# Joseph S. Exell



## bookslover

Does anyone on the PB know anything about him? I've tried Googling him, but came up pretty much empty.

Conservative? Liberal? Writings worth reading, etc.?


----------



## au5t1n

Try googling "biblical illustrator exell," since he seems to have written something called _The Biblical Illustrator_.


----------



## Wayne

On a Google search for a phrase, use quote marks to limit the search to the full phrase.

Rev. Joseph S. Exell, M.A., served as the Editor of Clerical World, The Homiletical Quarterly and the Monthly Interpreter. Exell was also the editor for several large commentary sets like The Men of the Bible, The Pulpit Commentary, Preacher's Homiletic Library and The Biblical Illustrator.

-----Added 10/17/2009 at 11:22:13 EST-----

Further:

From WorldCat, he was born in 1849, and his middle name was Samuel.


----------



## bookslover

...so I guess it's safe to assume he's dead now...

I found a website (run by R. L. Hymers, of all people) stating that Exell's dates are 1849-1909. Have no idea where he got the death date from.


----------



## Wayne

Showing my ignorance, who is Hymers?

The death date is certainly believable. One gambit on biographical details would be to see if the Homiletic Review or one of the other publications that he was connected with continued on as a publication past the 1909 date. If so, there might have been an obituary that appeared on the pages of that journal.

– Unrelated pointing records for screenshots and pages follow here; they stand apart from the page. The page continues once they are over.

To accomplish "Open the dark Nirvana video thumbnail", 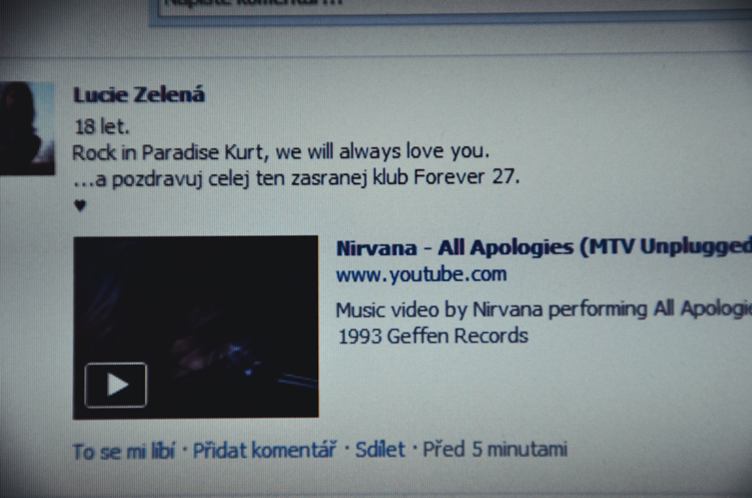I will click(196, 327).
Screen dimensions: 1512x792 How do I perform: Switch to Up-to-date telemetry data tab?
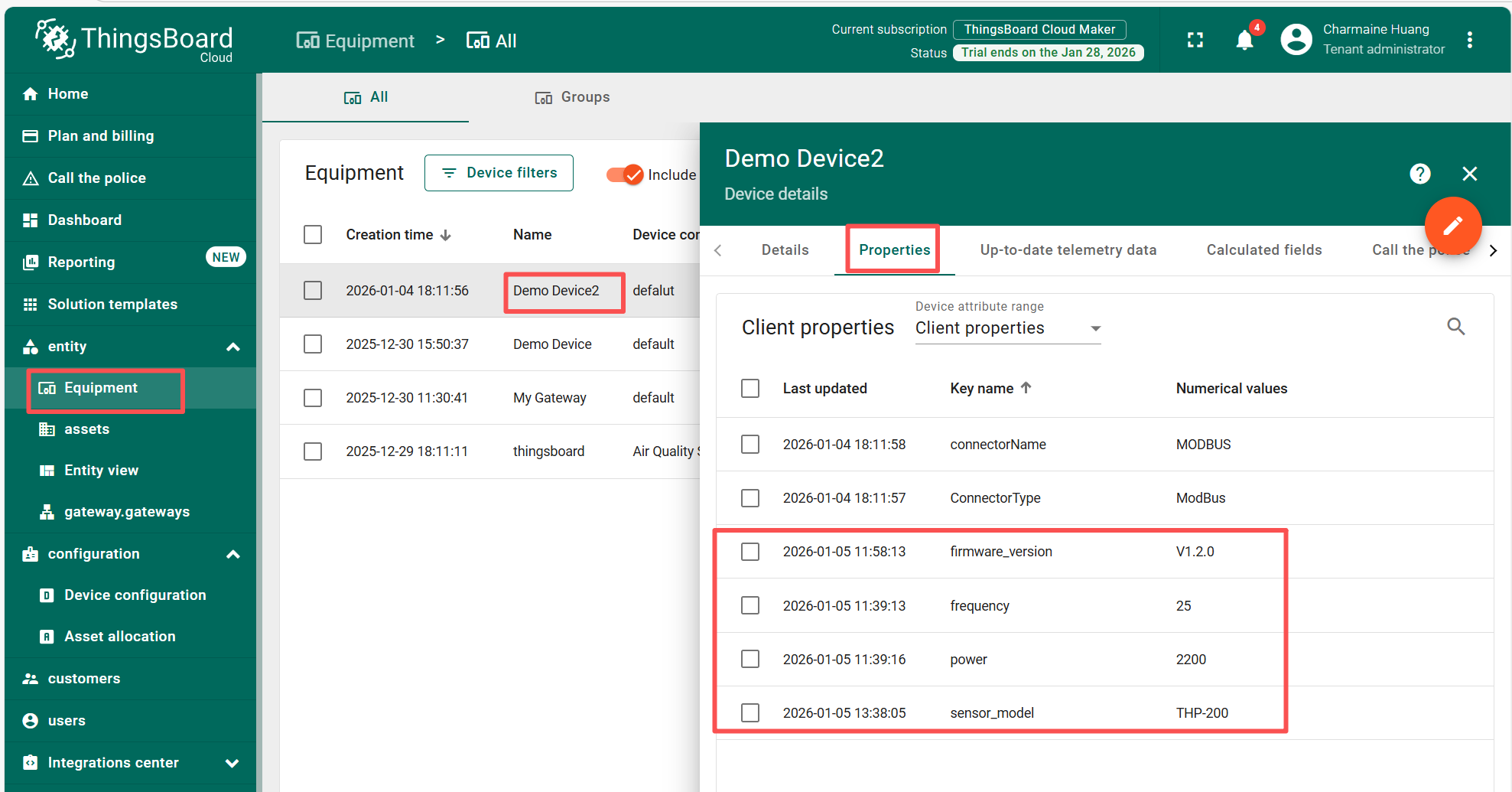[x=1068, y=250]
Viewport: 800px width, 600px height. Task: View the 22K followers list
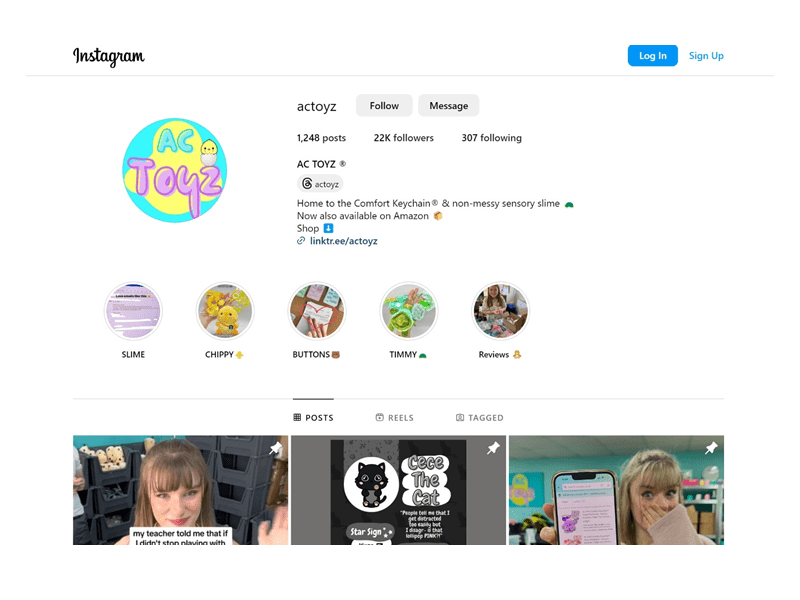pos(404,138)
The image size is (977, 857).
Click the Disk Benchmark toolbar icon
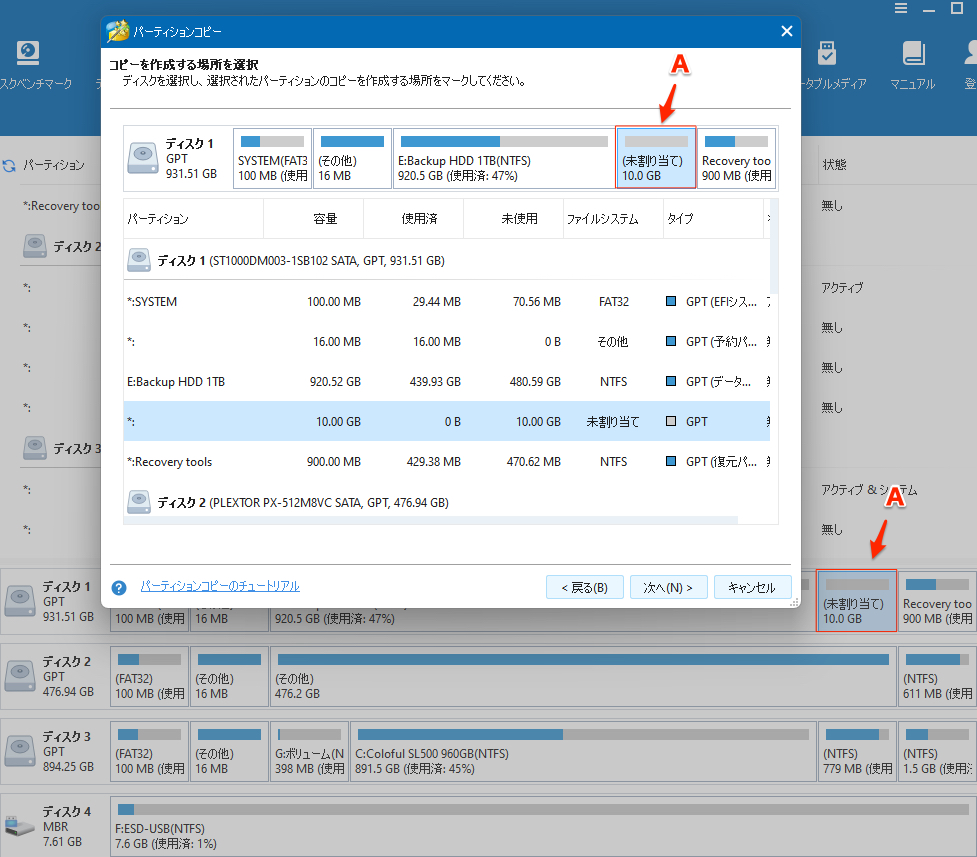(x=28, y=55)
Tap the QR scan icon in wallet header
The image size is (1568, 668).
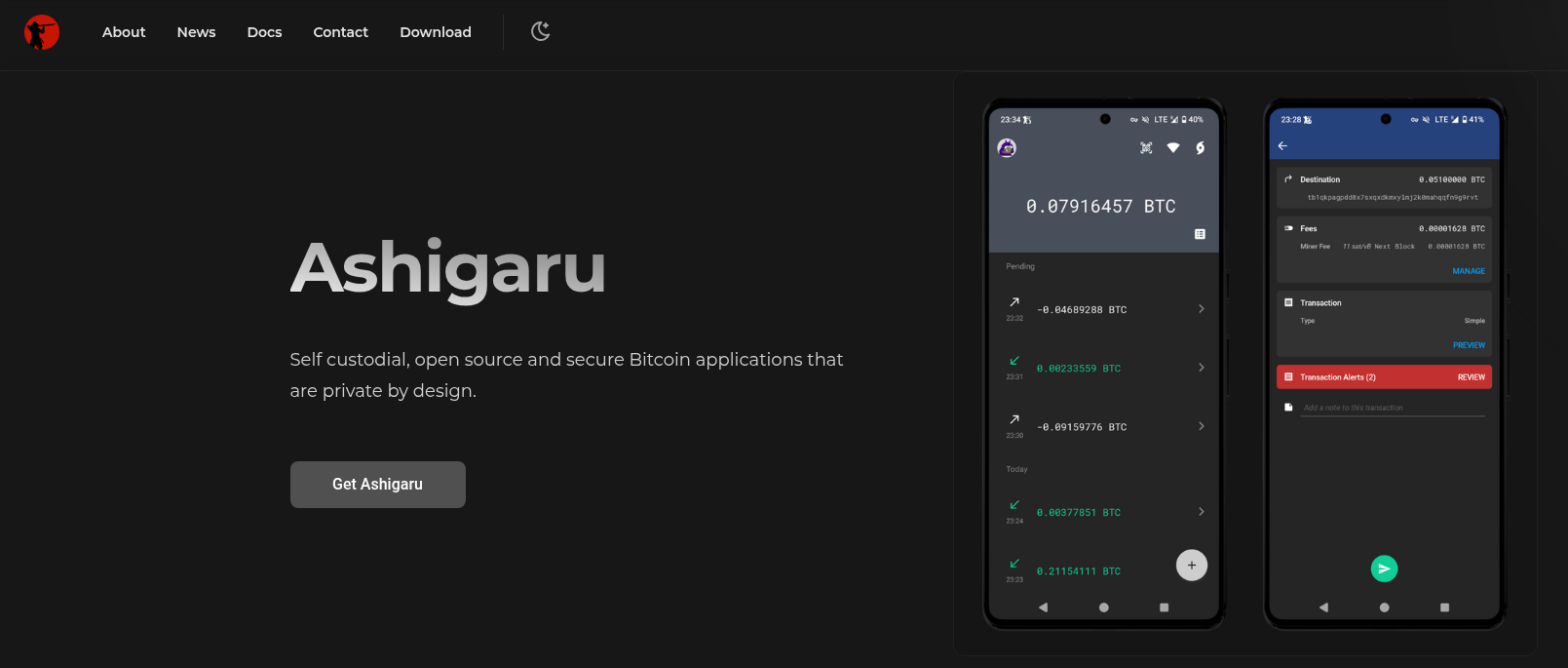click(1146, 148)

There might also have been mention in something like the Christian Observer, if you have access to it, and if finding out is worth the search.


----------



## bookslover

Wayne said:


> Showing my ignorance, who is Hymers?



Robert L. Hymers, Jr. is a fundamentalist Baptist pastor based here in Los Angeles. Born in Glendale, CA, in 1941. Hobnobbed with John R. Rice and that crowd. He uses only the KJV (natch) but, to his credit, he's not one of those KJV Only guys...


----------